Text and item location entries:
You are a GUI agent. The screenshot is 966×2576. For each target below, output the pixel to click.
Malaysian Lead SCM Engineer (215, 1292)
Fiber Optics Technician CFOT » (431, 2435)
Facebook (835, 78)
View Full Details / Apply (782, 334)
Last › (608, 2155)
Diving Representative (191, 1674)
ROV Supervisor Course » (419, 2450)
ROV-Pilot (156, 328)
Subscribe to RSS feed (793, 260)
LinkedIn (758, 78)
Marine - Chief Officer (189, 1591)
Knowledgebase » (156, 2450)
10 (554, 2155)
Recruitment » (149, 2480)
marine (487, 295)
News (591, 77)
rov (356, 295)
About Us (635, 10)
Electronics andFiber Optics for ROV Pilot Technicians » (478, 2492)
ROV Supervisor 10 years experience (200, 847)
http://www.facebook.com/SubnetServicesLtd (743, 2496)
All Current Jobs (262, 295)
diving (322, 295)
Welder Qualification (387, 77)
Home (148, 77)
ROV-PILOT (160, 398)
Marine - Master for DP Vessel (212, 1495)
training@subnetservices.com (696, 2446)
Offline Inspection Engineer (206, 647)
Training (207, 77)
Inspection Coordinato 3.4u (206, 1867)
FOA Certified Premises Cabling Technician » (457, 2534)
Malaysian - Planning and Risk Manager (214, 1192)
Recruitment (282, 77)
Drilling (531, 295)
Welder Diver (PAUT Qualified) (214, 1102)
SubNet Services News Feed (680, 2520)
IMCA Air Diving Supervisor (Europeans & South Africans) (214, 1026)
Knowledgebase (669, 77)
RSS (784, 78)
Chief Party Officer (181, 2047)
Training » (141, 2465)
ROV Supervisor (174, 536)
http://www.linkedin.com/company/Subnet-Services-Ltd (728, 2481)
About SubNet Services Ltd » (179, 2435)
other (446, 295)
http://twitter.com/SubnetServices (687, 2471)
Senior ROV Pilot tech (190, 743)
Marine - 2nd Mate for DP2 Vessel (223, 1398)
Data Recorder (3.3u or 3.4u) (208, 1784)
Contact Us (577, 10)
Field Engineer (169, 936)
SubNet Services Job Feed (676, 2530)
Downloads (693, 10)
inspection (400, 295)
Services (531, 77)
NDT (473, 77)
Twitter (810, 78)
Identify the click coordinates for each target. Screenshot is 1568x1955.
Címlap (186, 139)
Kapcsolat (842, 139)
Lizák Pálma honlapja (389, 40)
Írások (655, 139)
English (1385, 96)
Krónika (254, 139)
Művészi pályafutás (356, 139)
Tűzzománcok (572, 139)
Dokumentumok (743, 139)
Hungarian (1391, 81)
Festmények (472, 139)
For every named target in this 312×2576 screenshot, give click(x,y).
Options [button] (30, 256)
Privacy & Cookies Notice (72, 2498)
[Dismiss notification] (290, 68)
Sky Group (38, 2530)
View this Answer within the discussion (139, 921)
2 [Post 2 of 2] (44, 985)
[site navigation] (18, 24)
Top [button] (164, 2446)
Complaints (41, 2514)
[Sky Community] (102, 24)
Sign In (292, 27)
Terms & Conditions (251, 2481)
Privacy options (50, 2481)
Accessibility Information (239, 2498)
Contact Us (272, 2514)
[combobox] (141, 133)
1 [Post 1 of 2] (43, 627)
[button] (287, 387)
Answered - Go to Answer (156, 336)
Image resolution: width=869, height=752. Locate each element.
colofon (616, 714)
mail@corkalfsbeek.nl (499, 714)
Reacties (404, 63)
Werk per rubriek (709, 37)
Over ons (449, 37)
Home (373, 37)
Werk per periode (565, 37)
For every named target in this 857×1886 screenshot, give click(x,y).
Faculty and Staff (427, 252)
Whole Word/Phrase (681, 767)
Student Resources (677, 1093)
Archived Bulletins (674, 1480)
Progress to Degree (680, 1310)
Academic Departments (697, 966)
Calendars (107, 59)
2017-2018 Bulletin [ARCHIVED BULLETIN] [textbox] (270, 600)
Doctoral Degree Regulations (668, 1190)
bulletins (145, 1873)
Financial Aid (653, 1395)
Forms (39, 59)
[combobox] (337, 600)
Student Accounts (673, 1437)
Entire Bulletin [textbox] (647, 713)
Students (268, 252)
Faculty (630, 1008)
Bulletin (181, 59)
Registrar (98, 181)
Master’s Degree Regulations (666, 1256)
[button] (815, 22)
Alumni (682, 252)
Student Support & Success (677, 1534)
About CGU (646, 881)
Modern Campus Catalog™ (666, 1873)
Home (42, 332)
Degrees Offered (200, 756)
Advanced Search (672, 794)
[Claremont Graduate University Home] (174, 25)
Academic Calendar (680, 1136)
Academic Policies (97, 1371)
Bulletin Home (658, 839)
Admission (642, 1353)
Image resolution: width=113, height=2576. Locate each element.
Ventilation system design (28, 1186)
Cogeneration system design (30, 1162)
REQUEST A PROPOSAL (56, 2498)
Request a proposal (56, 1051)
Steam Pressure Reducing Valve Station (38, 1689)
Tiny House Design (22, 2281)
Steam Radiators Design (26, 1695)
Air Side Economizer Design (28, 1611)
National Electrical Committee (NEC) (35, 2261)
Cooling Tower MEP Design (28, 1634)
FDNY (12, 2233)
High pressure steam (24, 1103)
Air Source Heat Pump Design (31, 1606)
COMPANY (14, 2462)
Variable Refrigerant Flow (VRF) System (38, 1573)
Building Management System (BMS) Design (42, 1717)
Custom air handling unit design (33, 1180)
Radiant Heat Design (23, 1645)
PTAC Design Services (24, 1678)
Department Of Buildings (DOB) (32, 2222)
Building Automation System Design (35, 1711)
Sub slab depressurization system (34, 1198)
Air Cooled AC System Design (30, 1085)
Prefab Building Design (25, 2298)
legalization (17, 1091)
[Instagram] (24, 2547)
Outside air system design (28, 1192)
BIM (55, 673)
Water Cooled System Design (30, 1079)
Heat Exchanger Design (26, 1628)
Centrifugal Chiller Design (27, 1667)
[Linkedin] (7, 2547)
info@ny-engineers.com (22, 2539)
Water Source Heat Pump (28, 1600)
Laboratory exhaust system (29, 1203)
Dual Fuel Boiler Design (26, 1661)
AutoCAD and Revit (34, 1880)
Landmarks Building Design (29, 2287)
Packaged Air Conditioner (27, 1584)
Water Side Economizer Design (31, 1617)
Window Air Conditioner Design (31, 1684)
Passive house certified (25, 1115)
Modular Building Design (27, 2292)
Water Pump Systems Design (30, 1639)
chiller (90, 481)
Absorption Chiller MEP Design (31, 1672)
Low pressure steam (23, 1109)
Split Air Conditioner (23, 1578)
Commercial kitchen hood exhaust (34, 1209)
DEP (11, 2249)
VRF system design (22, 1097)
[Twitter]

● **Stated task**
Reproduce all of the rows above, replacing "Knowledgebase" with "Knowledge Base" and leaving everything else unchanged.

● **Solution to the problem**
You are a GUI agent. The screenshot is 966×2576. For each target below, output the pixel to click.
Malaysian Lead SCM Engineer (215, 1292)
Fiber Optics Technician CFOT » (431, 2435)
Facebook (835, 78)
View Full Details / Apply (782, 334)
Last › (608, 2155)
Diving Representative (191, 1674)
ROV Supervisor Course » (419, 2450)
ROV-Pilot (156, 328)
Subscribe to RSS feed (793, 260)
LinkedIn (758, 78)
Marine - Chief Officer (189, 1591)
Knowledge Base » (156, 2450)
10 (554, 2155)
Recruitment » (149, 2480)
marine (487, 295)
News (591, 77)
rov (356, 295)
About Us (635, 10)
Electronics andFiber Optics for ROV Pilot Technicians » (478, 2492)
ROV Supervisor 10 years experience (200, 847)
http://www.facebook.com/SubnetServicesLtd (743, 2496)
All Current Jobs (262, 295)
diving (322, 295)
Welder Qualification (387, 77)
Home (148, 77)
ROV-PILOT (160, 398)
Marine - Master for DP Vessel (212, 1495)
training@subnetservices.com (696, 2446)
Offline Inspection Engineer (206, 647)
Training (207, 77)
Inspection Coordinato 3.4u (206, 1867)
FOA Certified Premises Cabling Technician » (457, 2534)
Malaysian - Planning and Risk Manager (214, 1192)
Recruitment (282, 77)
Drilling (531, 295)
Welder Diver (PAUT Qualified) (214, 1102)
SubNet Services News Feed (680, 2520)
IMCA Air Diving Supervisor (Europeans & South Africans) (214, 1026)
Knowledge Base (669, 77)
RSS (784, 78)
Chief Party Officer (181, 2047)
Training » (141, 2465)
ROV Supervisor (174, 536)
http://www.linkedin.com/company/Subnet-Services-Ltd (728, 2481)
About SubNet Services Ltd » (179, 2435)
other (446, 295)
http://twitter.com/SubnetServices (687, 2471)
Senior ROV Pilot tech (190, 743)
Marine - 2nd Mate for DP2 Vessel (223, 1398)
Data Recorder (3.3u or 3.4u) (208, 1784)
Contact Us (577, 10)
Field Engineer (169, 936)
SubNet Services Job Feed (676, 2530)
Downloads (693, 10)
inspection (400, 295)
Services (531, 77)
NDT (473, 77)
Twitter (810, 78)
Identify the click coordinates for each target. Screenshot is 1568x1955.
Címlap (186, 139)
Kapcsolat (842, 139)
Lizák Pálma honlapja (389, 40)
Írások (655, 139)
English (1385, 96)
Krónika (254, 139)
Művészi pályafutás (356, 139)
Tűzzománcok (572, 139)
Dokumentumok (743, 139)
Hungarian (1391, 81)
Festmények (472, 139)
For every named target in this 312×2576 screenshot, give click(x,y).
Options [button] (30, 256)
Privacy & Cookies Notice (72, 2498)
[Dismiss notification] (290, 68)
Sky Group (38, 2530)
View this Answer within the discussion (139, 921)
2 [Post 2 of 2] (44, 985)
[site navigation] (18, 24)
Top [button] (164, 2446)
Complaints (41, 2514)
[Sky Community] (102, 24)
Sign In (292, 27)
Terms & Conditions (251, 2481)
Privacy options (50, 2481)
Accessibility Information (239, 2498)
Contact Us (272, 2514)
[combobox] (141, 133)
1 [Post 1 of 2] (43, 627)
[button] (287, 387)
Answered - Go to Answer (156, 336)
Image resolution: width=869, height=752. Locate each element.
colofon (616, 714)
mail@corkalfsbeek.nl (499, 714)
Reacties (404, 63)
Werk per rubriek (709, 37)
Over ons (449, 37)
Home (373, 37)
Werk per periode (565, 37)
For every named target in this 857×1886 screenshot, give click(x,y).
Faculty and Staff (427, 252)
Whole Word/Phrase (681, 767)
Student Resources (677, 1093)
Archived Bulletins (674, 1480)
Progress to Degree (680, 1310)
Academic Departments (697, 966)
Calendars (107, 59)
2017-2018 Bulletin [ARCHIVED BULLETIN] [textbox] (270, 600)
Doctoral Degree Regulations (668, 1190)
bulletins (145, 1873)
Financial Aid (653, 1395)
Forms (39, 59)
[combobox] (337, 600)
Student Accounts (673, 1437)
Entire Bulletin [textbox] (647, 713)
Students (268, 252)
Faculty (630, 1008)
Bulletin (181, 59)
Registrar (98, 181)
Master’s Degree Regulations (666, 1256)
[button] (815, 22)
Alumni (682, 252)
Student Support & Success (677, 1534)
About CGU (646, 881)
Modern Campus Catalog™ (666, 1873)
Home (42, 332)
Degrees Offered (200, 756)
Advanced Search (672, 794)
[Claremont Graduate University Home] (174, 25)
Academic Calendar (680, 1136)
Academic Policies (97, 1371)
Bulletin Home (658, 839)
Admission (642, 1353)
Image resolution: width=113, height=2576. Locate each element.
Ventilation system design (28, 1186)
Cogeneration system design (30, 1162)
REQUEST A PROPOSAL (56, 2498)
Request a proposal (56, 1051)
Steam Pressure Reducing Valve Station (38, 1689)
Tiny House Design (22, 2281)
Steam Radiators Design (26, 1695)
Air Side Economizer Design (28, 1611)
National Electrical Committee (NEC) (35, 2261)
Cooling Tower MEP Design (28, 1634)
FDNY (12, 2233)
High pressure steam (24, 1103)
Air Source Heat Pump Design (31, 1606)
COMPANY (14, 2462)
Variable Refrigerant Flow (VRF) System (38, 1573)
Building Management System (BMS) Design (42, 1717)
Custom air handling unit design (33, 1180)
Radiant Heat Design (23, 1645)
PTAC Design Services (24, 1678)
Department Of Buildings (DOB) (32, 2222)
Building Automation System Design (35, 1711)
Sub slab depressurization system (34, 1198)
Air Cooled AC System Design (30, 1085)
Prefab Building Design (25, 2298)
legalization (17, 1091)
[Instagram] (24, 2547)
Outside air system design (28, 1192)
BIM (55, 673)
Water Cooled System Design (30, 1079)
Heat Exchanger Design (26, 1628)
Centrifugal Chiller Design (27, 1667)
[Linkedin] (7, 2547)
info@ny-engineers.com (22, 2539)
Water Source Heat Pump (28, 1600)
Laboratory exhaust system (29, 1203)
Dual Fuel Boiler Design (26, 1661)
AutoCAD and Revit (34, 1880)
Landmarks Building Design (29, 2287)
Packaged Air Conditioner (27, 1584)
Water Side Economizer Design (31, 1617)
Window Air Conditioner Design (31, 1684)
Passive house certified (25, 1115)
Modular Building Design (27, 2292)
Water Pump Systems Design (30, 1639)
chiller (90, 481)
Absorption Chiller MEP Design (31, 1672)
Low pressure steam (23, 1109)
Split Air Conditioner (23, 1578)
Commercial kitchen hood exhaust (34, 1209)
DEP (11, 2249)
VRF system design (22, 1097)
[Twitter]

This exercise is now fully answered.